Colombia: la mano elenista nell’attentato a Bogotà

il: 23 Gennaio 2019

Sono passati alcuni giorni dall’attentato che lo scorso 17 gennaio ha ferito a morte la città di Bogotà: l’autobomba che è esplosa nella scuola di polizia Santander – uccidendo 21 giovani cadetti e provocando il ferimento di almeno 65 persone – ha creato un cordoglio generale, ma soprattutto la risposta immediata del governo Duque che fin dalle prime ore aveva attribuito all’esercito guerrigliero ELN la paternità della strage, rompendo unilateralmente il processo di pace e spiccando un mandato di cattura per una decina di guerriglieri.

Da due giorni si sa che in effetti è stato l’ELN: in un comunicato pubblicato nel portale ‘Eln-Voces’, la guerriglia sostiene che l’attacco è stato realizzato contro “un’ istallazione militare” come risposta all’assedio e agli omicidi perpetrati contro le proprie basi militari in varie parti del Paese. Il gruppo ha chiesto al presidente Iván Duque di inviare nuovamente “la sua delegazione di dialogo al tavolo negoziale” esistente a Cuba, affermando che “il cammino della Colombia non è la guerra, ma la pace”.
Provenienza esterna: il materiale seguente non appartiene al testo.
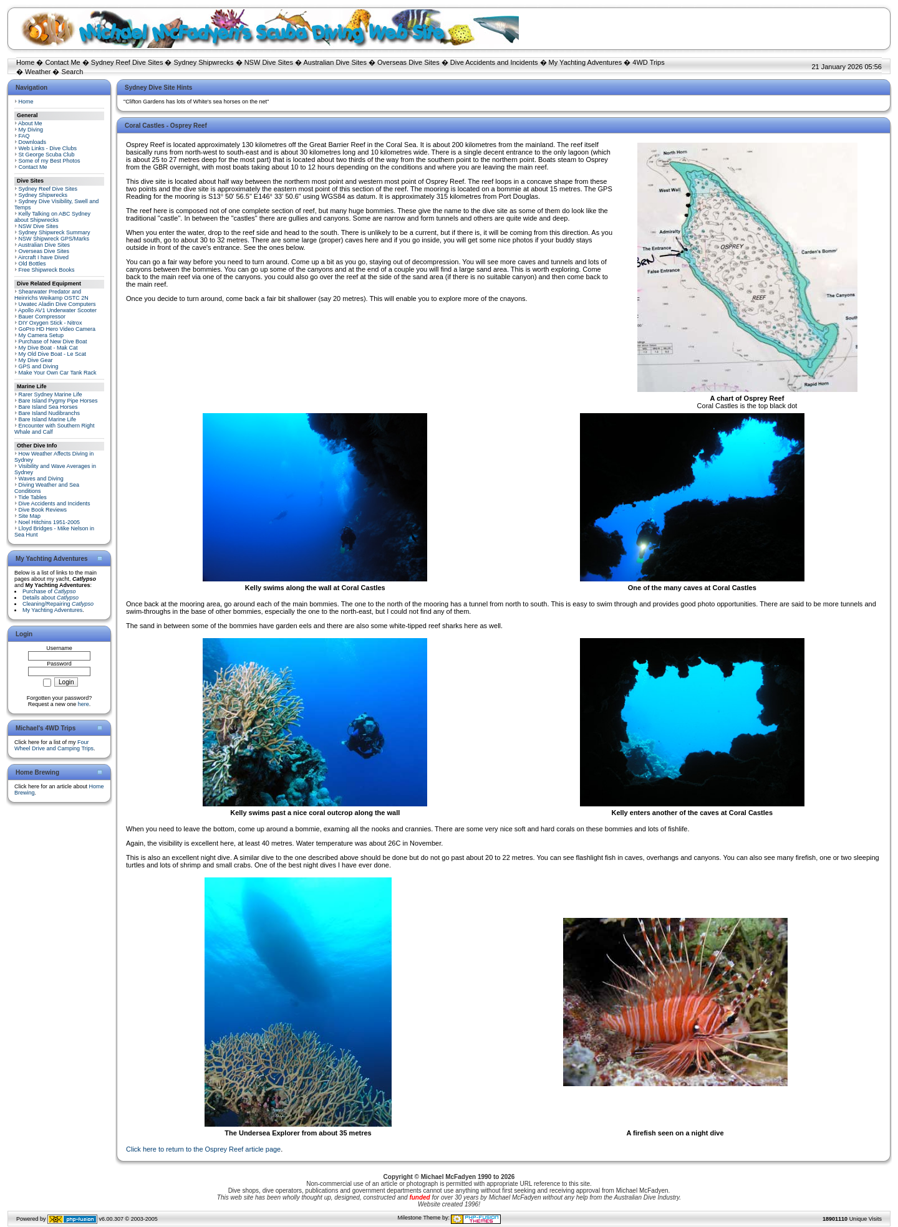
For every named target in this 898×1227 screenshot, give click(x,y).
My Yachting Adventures (585, 62)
La situazione della Colombia – che dalla firma degli accordi di pace con le FARC- Ep nel dicembre del 2016 registra un’efferata ondata di violenza in particolare contro attivisti e leader comunitari – si complica ulteriormente.

Molte le organizzazioni per i diritti umani che chiedono al presidente Duque di non cadere nella trappola della violenza e di proseguire il cammino per la costruzione della pace. Ivan Cepeda, senatore del Polo Democratico, ha chiesto ufficialmente che venga rispettato il protocollo convenuto con l’ELN, e che non violi il diritto internazionale umanitario. “La società colombiana deve essere unita e chiedere sia al governo che alla guerriglia di tornare a sedersi alla tavola del dialogo”.

Il presidente Duque fin dalla campagna elettorale dell’anno scorso aveva improntato parte del suo programma politico proprio alla chiusura degli accordi di pace con gli elenos e al non rispetto di parte degli accordi di pace già sottoscritti dal precedente governo Santos con le Forze Armate Rivoluzionarie della Colombia – FARC.

E mentre la Norvegia – in qualità di Paese garante del processo di pace – con una conferenza stampa risponde alla Cancelleria colombiana che il suo compito di traghettare verso la pace la Colombia non può venir meno, il presidente Duque insiste per la rottura unilaterale degli accordi e l’estradizione dei 10 capi elenisti che in questo momento sono sotto la protezione del governo cubano.

In questo delicato contesto diplomatico, la comunità internazionale si cela per la grande maggioranza dietro un assordante silenzio: Federica Mogherini come Alto Rappresentante EU ha condannato l’attentato, mentre l’ambasciatrice UE per la Colombia Patricia Llombart ha espresso il suo cordoglio.

Ma è solo la Germania ad esporsi, chiedendo esplicitamente al governo Duque di non rinunciare al processo di pace in corso.

L’appello più forte parte comunque dalle comunità colombiane, appoggiate dalle organizzazioni per i diritti umani fra cui Justicia y Paz Colombia: l’escalation di dichiarazioni forti da parte del governo colombiano non lasciano spazio ad elaborazioni più complesse e non menzionano il dato più terrificante della guerra interna colombiana: i 400 leaders assassinati – cifra che è frutto delle relazioni della Onu, della Defensoría, di Marcha Patriótica e della Cumbre Agraria – dalla firma degli accordi di pace, per interrompere ogni forma di auto organizzazione dal basso e di costruzione di dinamiche di pacificazione nei territori.

Il 2019 è iniziato nel peggiore dei modi, con il ritmo di un defensores al giorno ammazzato, a causa delle dinamiche che stanno alla base del conflitto colombiano, e che vedono gruppi paramilitari, narcos, guerriglia e connivenza con l’esercito colombiano, costruire una braccio mortifero in quasi tutte le regioni della Colombia.